The resignation of Greens senators Scott Ludlam and Larissa Waters this week has highlighted the role of Section 44 of the Constitution, which precludes dual citizens from running for parliament. Of course, one feels sorry for the senators in question – Waters left Canada before she was one year old, and Ludlam left New Zealand when he was three. But the rules, as they say, are the rules and you don't get a more final rule than the Constitution.
The resignations have resulted in a discussion as to the efficacy of requiring exclusive national identity for members of parliament. A 2010 parliamentary committee report has previously recommended that the relevant section be put to a referendum in order to make Australian citizenship an explicit requirement but leave the trickier issue of defining foreign allegiance to legislators. Seven years later, the Sydney Morning Herald's Adam Gartrell has signalled its opposition to the requirement for single nationality, calling it '..a relic of a bygone era, completely out-of-date and at odds with the multicultural melting pot that is modern Australia'.
I beg to differ and, in contrast to Gartrell, would praise the authors of the Constitution (although they probably didn't know it at the time) for being peculiarly far-sighted and equipping our legislature well for a multicultural society and a globalised world. Parliaments are unique institutions in that they are supposedly required to advance the national interest, not a national interest. And if a parliamentarian were to be a citizen of two countries, the real or perceived concern is that at some stage that parliamentarian, in whatever role they perform, would be required to place the national interests of one of their countries of citizenship over the other. Not only should they not be asked to do that, Australians should be confident that their politicians will never have to face that situation.
In my opinion, Gartrell has confused ethnicity with nationality. It is testament to Australia that we absorb hundreds of thousands of immigrants from a range of backgrounds who add to our collective good. But it is also a tough world out there, as states try to advance their interests in any way possible. Donations from individuals linked to the Chinese government with a view to influencing Australian policy cost Sam Dastyari his frontbench position, for instance. And Russian influencing operations are gathering increasing prominence in the West. It is a reality that states seek to influence outcomes in other states via nefarious ways to benefit their own interests. In these cases, it is foreign states seeking to influence the citizens of other countries – but how much more likely would it be that states would seek to influence their own citizens operating in other countries' parliaments?
In this environment, it is essential that Australia's politicians at least are focused on a single aim. Dual citizenship may well work for non-politicians – a second passport makes it easier for people to travel, work and do business, own property and invest throughout the world. But surely when one seeks to enter federal politics, there is only enough room in an individual's heart and mind for loyalty to one country. Australia's citizenry should demand nothing less. Advocates of removing the need for possessing only Australian citizenship point out the number of people in the population who hold dual citizenship and are thus ineligible to enter politics. The reality is that they are only ineligible for as long as they remain loyal to another country – simply renounce their other citizenship and they become eligible. If one feels too connected to another country to relinquish its citizenship, then perhaps they are not suited to focusing on advancing Australia's national interest – ditto if it's an inconvenience to ditch the second passport.

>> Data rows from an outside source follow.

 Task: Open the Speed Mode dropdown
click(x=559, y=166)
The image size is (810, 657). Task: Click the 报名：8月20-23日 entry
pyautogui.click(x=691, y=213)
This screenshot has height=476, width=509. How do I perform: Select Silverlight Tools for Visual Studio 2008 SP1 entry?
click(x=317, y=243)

We cannot foresee what difficult decisions our politicians will be called upon to make in the future. But knowing that all of them are solely Australian citizens will at least mean that they are far less likely to be perceived to have divided loyalties on a subject, and the government of the day far less likely to be faced with uncomfortable accusations of duplicity when least needed.
Such accusations are not just the concerns of by cabinet or outer-ministry members – many backbenchers sit on Joint Parliamentary Committees, conduct reviews, represent parliament and perform many other functions. And, of course, ministers rise from the ranks of backbenchers, so it is absolutely essential that they act in the national interest of Australia at all times. If they have only one nationality they forego accusations of bias in all manner of public policy decision making of which they may be part during their term in parliament. Australia being a multicultural country does not obligate its parliament to be a multinational legislature.
Politics requires sacrifices on many levels. Requiring parliamentarians to only have one nationality is far less a sacrifice than many of the others we expect them to make. And if dual citizens feel so attached to another country that they wish to remain a citizen of it, that is fine. But it is perhaps an indication that they cannot be (or cannot be perceived to be) absolutely focused on the national interest of the country they seek to represent. Although written in a different age, Section 44 is likely to be even more pertinent in the future than it is today.